(Entries supplied Opens)
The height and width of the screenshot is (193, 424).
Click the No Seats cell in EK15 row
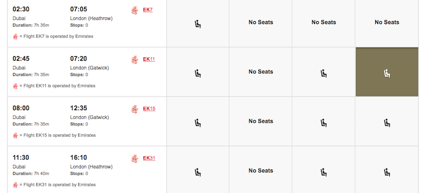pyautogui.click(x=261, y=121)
(Entries supplied Closes)
(Entries supplied Opens)
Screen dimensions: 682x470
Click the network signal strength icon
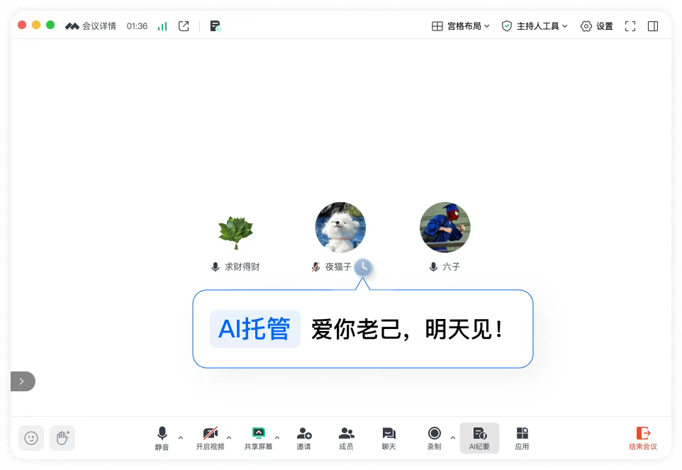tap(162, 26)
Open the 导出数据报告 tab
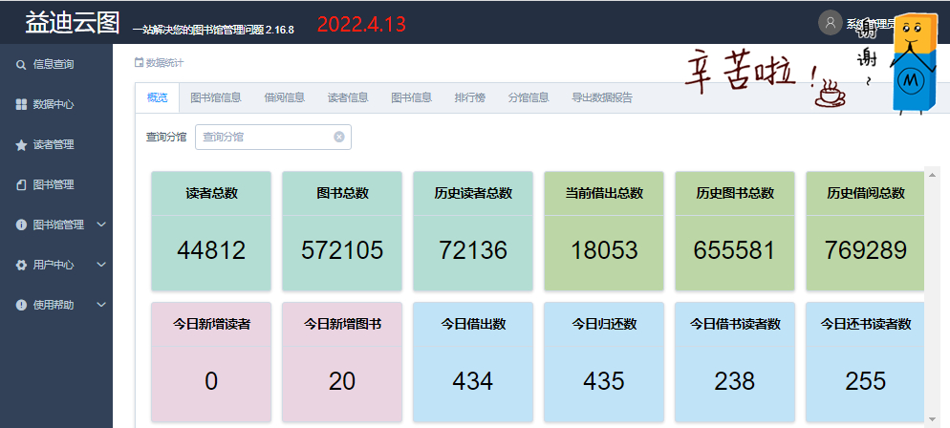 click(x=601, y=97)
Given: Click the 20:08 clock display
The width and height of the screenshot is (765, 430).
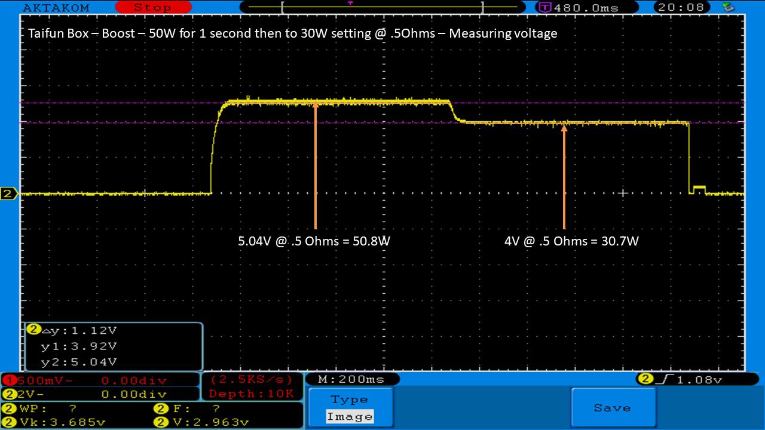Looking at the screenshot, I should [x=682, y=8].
(Entries supplied Closes)
(Entries supplied Opens)
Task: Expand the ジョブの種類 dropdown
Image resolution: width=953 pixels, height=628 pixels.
(Entries supplied Closes)
- Task description:
Only one stretch of the records above is wanted: the lines between the one holding "Task: Expand the ジョブの種類 dropdown" and the one holding "Image resolution: width=953", inclusive, reproduced exactly.

- Exercise output:
Task: Expand the ジョブの種類 dropdown
Image resolution: width=953 pixels, height=628 pixels.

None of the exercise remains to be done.